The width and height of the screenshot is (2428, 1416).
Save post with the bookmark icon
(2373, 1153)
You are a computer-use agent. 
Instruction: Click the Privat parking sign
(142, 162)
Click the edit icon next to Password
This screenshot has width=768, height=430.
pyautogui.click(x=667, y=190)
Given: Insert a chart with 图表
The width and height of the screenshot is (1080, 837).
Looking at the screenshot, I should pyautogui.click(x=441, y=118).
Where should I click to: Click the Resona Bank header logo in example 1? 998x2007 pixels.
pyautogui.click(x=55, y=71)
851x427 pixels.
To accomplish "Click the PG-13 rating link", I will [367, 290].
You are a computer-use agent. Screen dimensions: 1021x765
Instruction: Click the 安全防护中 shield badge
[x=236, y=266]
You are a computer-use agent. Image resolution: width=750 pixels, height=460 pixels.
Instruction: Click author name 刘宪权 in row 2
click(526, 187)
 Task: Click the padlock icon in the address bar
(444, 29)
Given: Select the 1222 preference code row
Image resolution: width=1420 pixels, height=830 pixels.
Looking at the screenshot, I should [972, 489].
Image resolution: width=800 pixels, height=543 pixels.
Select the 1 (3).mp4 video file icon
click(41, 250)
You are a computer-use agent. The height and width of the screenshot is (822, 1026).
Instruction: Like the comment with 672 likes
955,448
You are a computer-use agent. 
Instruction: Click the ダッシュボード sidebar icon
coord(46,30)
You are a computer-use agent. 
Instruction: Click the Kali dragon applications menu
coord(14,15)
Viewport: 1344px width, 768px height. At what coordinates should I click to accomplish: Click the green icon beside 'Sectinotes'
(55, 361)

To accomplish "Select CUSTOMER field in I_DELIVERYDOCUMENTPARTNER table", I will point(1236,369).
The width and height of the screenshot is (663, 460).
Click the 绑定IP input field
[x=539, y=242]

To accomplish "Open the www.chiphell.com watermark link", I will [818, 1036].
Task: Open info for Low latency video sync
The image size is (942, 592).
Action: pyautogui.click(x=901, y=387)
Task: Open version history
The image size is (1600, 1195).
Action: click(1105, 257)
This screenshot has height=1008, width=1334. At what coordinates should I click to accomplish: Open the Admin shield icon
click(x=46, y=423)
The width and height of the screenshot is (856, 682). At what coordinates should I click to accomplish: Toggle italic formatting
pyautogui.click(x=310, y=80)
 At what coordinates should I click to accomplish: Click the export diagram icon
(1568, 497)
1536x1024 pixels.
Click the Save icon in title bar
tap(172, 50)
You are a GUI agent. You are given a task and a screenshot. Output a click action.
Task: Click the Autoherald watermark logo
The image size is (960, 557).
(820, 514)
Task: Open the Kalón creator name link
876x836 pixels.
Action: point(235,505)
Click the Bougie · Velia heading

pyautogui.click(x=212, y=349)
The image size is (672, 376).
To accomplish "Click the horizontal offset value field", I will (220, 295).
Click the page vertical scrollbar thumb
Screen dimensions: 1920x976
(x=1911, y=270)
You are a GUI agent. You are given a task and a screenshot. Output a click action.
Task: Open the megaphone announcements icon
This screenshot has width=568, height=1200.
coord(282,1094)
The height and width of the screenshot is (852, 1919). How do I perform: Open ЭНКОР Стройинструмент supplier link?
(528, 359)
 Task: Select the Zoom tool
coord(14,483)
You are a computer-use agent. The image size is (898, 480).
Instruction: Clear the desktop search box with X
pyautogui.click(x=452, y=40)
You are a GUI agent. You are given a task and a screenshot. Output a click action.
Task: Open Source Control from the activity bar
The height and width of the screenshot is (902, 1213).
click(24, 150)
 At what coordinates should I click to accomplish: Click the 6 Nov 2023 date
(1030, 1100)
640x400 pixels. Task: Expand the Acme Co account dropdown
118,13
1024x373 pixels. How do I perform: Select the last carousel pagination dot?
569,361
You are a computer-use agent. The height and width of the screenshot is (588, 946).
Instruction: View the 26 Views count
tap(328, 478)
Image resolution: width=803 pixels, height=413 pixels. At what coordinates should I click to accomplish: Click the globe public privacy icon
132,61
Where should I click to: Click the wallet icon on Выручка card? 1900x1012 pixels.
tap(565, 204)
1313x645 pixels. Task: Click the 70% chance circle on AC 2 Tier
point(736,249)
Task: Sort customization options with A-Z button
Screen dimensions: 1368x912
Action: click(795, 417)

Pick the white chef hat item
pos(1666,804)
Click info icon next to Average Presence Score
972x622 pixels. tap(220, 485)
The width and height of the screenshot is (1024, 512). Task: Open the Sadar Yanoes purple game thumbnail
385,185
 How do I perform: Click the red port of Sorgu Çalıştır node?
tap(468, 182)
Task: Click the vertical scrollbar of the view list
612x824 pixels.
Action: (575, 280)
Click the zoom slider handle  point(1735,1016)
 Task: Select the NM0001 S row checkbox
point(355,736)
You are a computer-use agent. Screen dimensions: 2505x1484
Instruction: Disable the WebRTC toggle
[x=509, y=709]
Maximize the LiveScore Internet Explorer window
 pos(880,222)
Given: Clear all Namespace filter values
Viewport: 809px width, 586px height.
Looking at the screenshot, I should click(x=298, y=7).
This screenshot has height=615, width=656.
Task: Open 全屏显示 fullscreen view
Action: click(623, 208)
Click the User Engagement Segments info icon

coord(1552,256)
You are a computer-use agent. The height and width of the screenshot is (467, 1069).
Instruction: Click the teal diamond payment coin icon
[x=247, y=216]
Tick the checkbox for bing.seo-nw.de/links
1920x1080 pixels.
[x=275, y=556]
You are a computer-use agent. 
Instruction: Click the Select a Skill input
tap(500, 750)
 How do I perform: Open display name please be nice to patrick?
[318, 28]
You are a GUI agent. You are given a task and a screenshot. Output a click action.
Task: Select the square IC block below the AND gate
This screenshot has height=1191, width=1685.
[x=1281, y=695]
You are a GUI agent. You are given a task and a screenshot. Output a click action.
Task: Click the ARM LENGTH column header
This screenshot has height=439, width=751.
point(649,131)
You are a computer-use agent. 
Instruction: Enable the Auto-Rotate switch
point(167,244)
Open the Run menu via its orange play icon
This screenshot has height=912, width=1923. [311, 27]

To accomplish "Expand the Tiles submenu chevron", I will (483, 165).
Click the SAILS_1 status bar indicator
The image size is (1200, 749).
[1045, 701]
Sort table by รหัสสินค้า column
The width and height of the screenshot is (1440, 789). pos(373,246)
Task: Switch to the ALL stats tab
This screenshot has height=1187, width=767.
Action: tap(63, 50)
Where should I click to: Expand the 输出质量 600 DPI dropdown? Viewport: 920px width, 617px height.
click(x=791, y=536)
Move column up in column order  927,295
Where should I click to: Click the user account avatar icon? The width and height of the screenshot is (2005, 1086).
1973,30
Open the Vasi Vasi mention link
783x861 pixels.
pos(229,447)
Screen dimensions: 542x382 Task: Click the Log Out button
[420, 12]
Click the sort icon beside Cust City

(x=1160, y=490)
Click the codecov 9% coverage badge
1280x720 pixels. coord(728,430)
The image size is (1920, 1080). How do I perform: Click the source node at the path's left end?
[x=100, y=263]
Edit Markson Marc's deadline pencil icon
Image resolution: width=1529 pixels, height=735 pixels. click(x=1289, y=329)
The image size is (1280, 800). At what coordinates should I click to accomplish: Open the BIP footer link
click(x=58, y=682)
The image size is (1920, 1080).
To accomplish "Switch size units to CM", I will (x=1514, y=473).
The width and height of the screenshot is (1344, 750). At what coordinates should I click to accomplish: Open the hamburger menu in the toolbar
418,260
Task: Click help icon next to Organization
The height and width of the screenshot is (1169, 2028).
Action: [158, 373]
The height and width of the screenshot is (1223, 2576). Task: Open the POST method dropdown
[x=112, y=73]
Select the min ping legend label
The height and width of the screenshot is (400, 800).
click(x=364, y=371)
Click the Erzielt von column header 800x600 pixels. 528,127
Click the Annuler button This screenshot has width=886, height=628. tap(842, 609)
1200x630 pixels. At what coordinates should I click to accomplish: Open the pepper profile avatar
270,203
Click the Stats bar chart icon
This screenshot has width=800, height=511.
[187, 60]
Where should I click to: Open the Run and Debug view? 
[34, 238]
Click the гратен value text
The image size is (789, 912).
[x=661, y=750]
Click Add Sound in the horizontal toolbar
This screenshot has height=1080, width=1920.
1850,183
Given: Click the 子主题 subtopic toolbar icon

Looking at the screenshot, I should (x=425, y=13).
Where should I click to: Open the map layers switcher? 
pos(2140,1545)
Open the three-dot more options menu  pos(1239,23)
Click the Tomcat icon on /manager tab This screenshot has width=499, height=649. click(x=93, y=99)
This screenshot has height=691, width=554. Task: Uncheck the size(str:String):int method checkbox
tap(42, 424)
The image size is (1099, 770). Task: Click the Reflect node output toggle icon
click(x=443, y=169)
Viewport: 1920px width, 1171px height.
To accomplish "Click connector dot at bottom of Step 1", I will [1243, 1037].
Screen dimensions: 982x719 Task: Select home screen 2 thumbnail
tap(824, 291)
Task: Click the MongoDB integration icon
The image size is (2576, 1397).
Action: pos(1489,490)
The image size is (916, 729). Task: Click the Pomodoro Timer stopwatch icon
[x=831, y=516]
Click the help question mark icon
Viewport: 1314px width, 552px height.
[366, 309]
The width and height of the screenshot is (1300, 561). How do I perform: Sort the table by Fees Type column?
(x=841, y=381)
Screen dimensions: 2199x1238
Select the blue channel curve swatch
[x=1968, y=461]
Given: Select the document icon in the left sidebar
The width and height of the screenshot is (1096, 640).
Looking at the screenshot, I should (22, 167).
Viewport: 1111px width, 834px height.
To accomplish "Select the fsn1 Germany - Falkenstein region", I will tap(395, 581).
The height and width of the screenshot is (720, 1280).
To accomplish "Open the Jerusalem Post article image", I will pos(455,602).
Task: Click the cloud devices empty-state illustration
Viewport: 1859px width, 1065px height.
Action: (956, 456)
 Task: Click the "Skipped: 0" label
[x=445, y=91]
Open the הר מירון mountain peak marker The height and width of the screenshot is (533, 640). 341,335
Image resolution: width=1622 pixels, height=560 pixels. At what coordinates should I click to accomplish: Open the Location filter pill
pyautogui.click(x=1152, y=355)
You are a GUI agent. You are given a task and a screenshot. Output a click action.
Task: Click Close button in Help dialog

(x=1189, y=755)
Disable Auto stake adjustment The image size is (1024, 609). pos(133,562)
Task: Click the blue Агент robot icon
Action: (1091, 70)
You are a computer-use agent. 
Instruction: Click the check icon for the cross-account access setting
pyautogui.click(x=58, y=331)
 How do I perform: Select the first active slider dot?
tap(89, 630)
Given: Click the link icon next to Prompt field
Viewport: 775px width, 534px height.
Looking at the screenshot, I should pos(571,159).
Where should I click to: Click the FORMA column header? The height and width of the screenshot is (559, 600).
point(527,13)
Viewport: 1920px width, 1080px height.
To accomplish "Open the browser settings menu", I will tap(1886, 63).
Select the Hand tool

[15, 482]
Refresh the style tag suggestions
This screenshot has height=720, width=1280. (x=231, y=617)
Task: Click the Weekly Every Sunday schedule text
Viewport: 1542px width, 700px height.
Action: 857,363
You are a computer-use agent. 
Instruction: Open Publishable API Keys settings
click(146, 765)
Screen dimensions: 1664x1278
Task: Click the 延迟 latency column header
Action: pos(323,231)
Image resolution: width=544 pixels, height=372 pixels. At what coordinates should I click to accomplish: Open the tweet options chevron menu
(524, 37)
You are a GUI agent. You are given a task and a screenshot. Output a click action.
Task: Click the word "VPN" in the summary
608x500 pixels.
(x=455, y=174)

> **Written request**: Could you turn the lines from the very first one above up to and including the line with "[x=236, y=266]" into a numbered list, leaving out any blank lines?

> **Response to this task**:
1. The width and height of the screenshot is (2428, 1416).
2. Save post with the bookmark icon
3. (2373, 1153)
4. You are a computer-use agent. 
5. Instruction: Click the Privat parking sign
6. (142, 162)
7. Click the edit icon next to Password
8. This screenshot has width=768, height=430.
9. pyautogui.click(x=667, y=190)
10. Given: Insert a chart with 图表
11. The width and height of the screenshot is (1080, 837).
12. Looking at the screenshot, I should pyautogui.click(x=441, y=118).
13. Where should I click to: Click the Resona Bank header logo in example 1? 998x2007 pixels.
14. pyautogui.click(x=55, y=71)
15. 851x427 pixels.
16. To accomplish "Click the PG-13 rating link", I will [367, 290].
17. You are a computer-use agent. Screen dimensions: 1021x765
18. Instruction: Click the 安全防护中 shield badge
19. [x=236, y=266]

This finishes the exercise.